A line belongs in the answer only if it contains the word "Position"; copy every such line from the listing below.

##### WORKING DATA #####

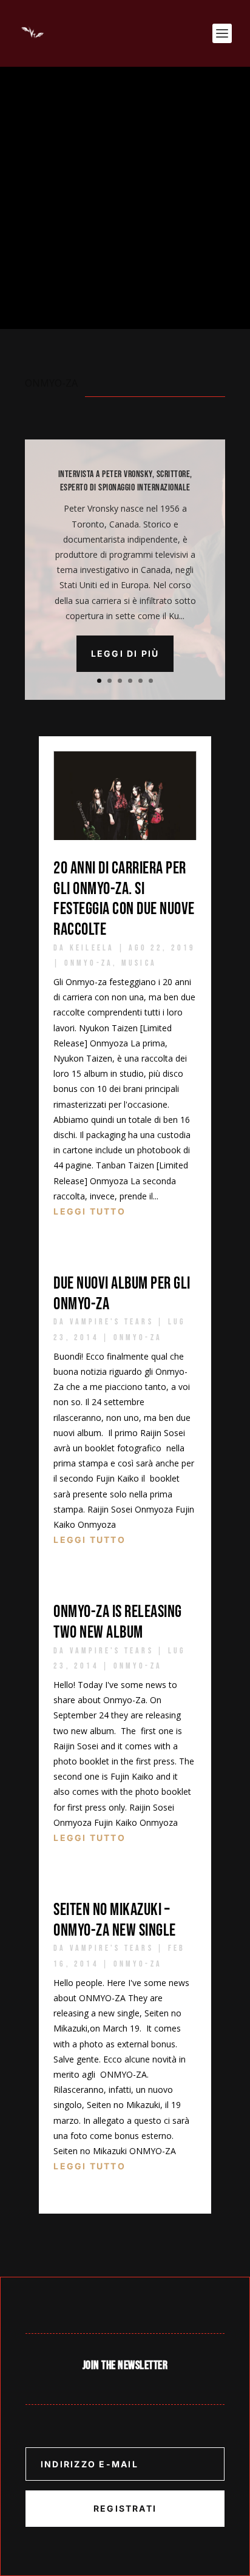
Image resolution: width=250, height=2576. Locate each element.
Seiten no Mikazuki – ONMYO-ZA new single (114, 1920)
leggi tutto (89, 1211)
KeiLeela (92, 948)
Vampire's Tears (112, 1322)
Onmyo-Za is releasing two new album (117, 1622)
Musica (139, 963)
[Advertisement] (125, 198)
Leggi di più (125, 653)
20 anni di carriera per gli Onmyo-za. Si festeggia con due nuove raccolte (124, 899)
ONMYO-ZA (88, 963)
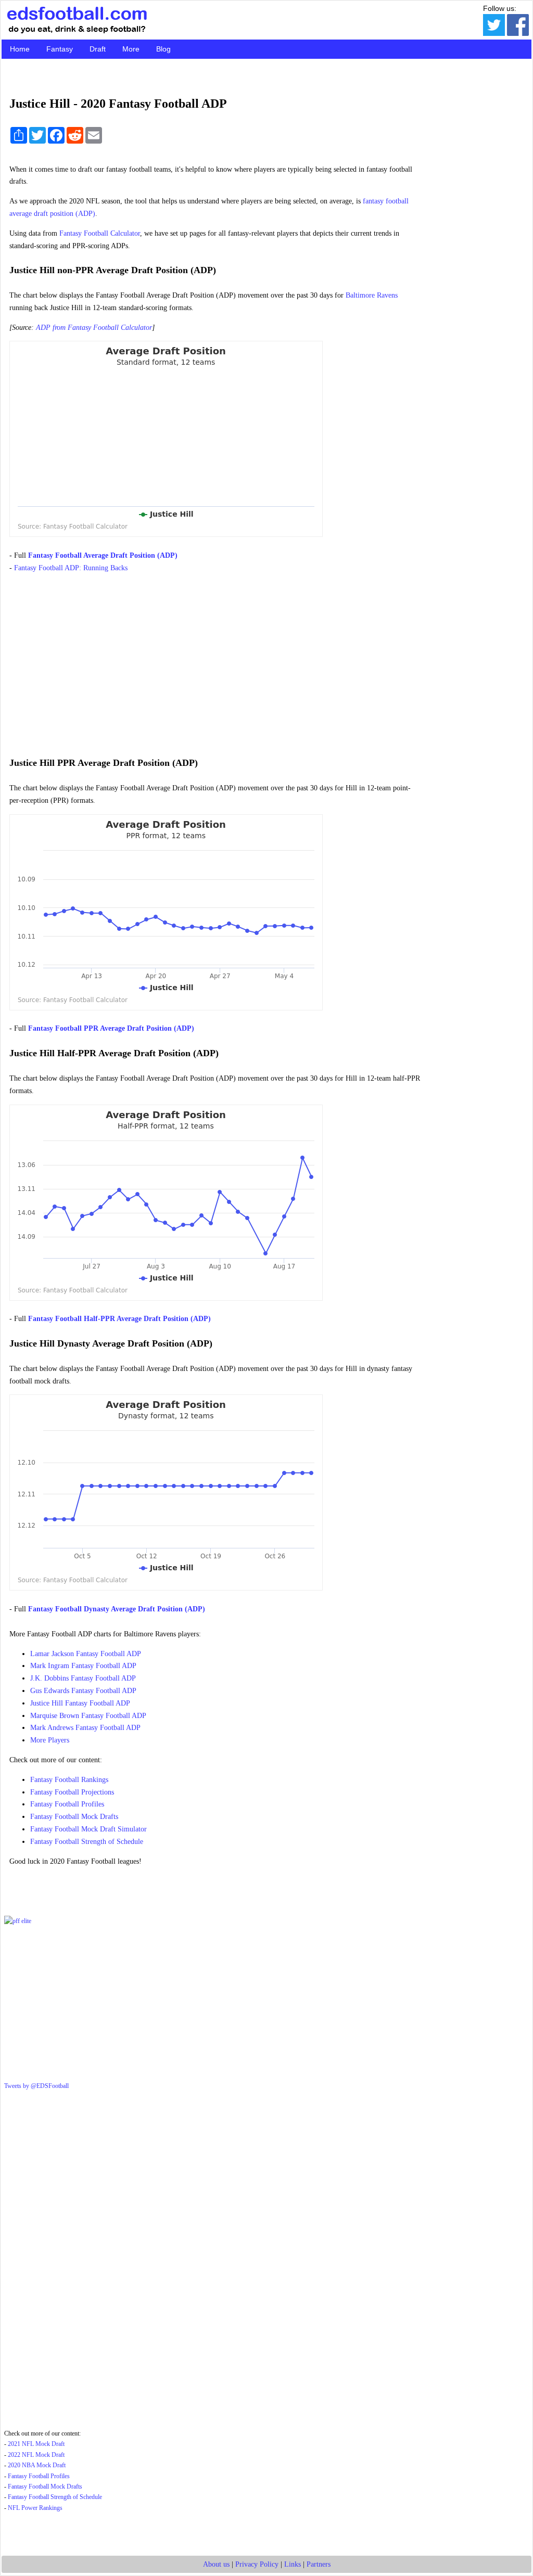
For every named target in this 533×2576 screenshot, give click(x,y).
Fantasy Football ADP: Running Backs (71, 568)
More (130, 49)
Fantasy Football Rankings (69, 1780)
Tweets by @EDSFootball (36, 2086)
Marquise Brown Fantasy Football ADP (88, 1716)
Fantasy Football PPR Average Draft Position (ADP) (111, 1028)
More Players (49, 1740)
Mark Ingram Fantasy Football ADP (83, 1666)
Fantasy (59, 49)
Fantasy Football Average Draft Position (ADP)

#####

**WRITTEN ANSWER**.
Fantasy Football PPR Average Draft Position (ADP) (111, 1028)
Fantasy Football Average Draft Position (ADP)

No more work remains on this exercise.